The total time on the bridge can be found from the definition that u(x) = \frac{dx}{dt}. Integrating this relation gives

 t = \int_0^L \frac{dx}{u(x)}

where L is the length of the bridge. In this model it takes about 4.5 minutes to cross the bridge.

Now there are various modifications that can be made to this model. If there is a slope or curve in the bridge, cars will slow down. This can be factored in by making \tilde{u} a function of position on the bridge. The ideal speed can be lower for the regions one would expect cars to go slower. For a slope, one could even include the gravitational force as the forcing term in the Navier-Stokes equation, though this would reintroduce the dependence on density.

To test this, suppose for the last two miles of the bridge there are fireworks visible over San Francisco. There may be a tendency for people to look at this and slow down. To model this, I take the ideal speed to be 65 mph for the first 2.5 miles but 45 mph for the last 2. This results in the velocity looking like the plot shown. The time of the trip increases to 5.3 minutes.

In a steady state solution like this, we probably wouldn't expect to see a sharp transition like this, as we'd expect the cars on the edge to figure it out earlier and not have to stop so abruptly. Because of this, we need a more sophisticated model of the target speed function. I would rather have it go smoothly from 65 mph to 45 mph. I used a fourth order interpolating polynomial to create a function like this between x=0 and x=2.5. Here is a plot of the more realistic model.

The commute time changes a little bit between the models. It takes about 5.8 minutes to cross the bridge like this.
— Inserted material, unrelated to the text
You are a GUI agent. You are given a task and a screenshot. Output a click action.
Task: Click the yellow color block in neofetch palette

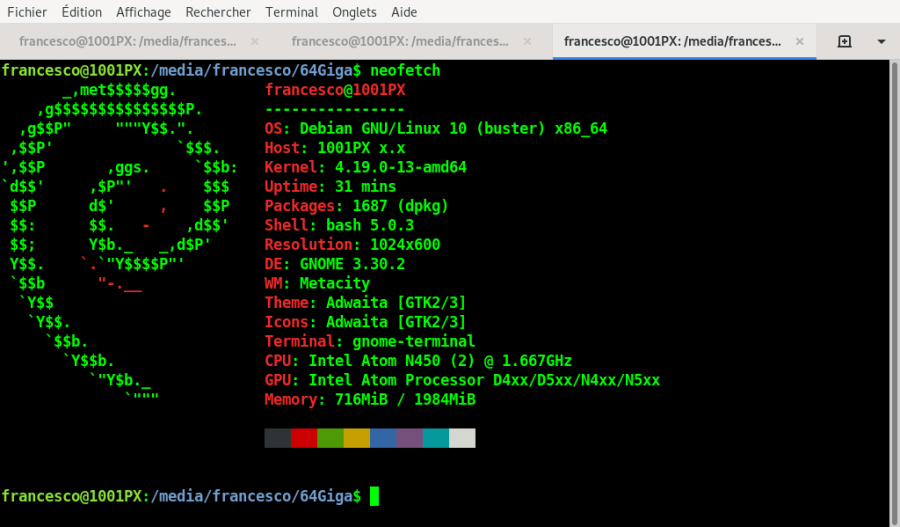click(357, 438)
If the time dependent parts were kept, there might be some sign of evolution from the first kind of plot with the sharp edge to something smoother like the one above. This could be something interesting to look at. Others have studied how traffic jams form in models like this, in particular looking at soliton solutions that the authors have coined jamitons [2]. You can see a live jamiton forming in this video!

Here is the Mathematica file I used for this: Traffic.nb

References:
1. Appert-Rolland, C., Modeling of pedestrians. arXiv:1407.4282.
2. Flynn, M.R., et al., Self-sustained nonlinear waves in traffic flow. Physical Review E, 79:056113.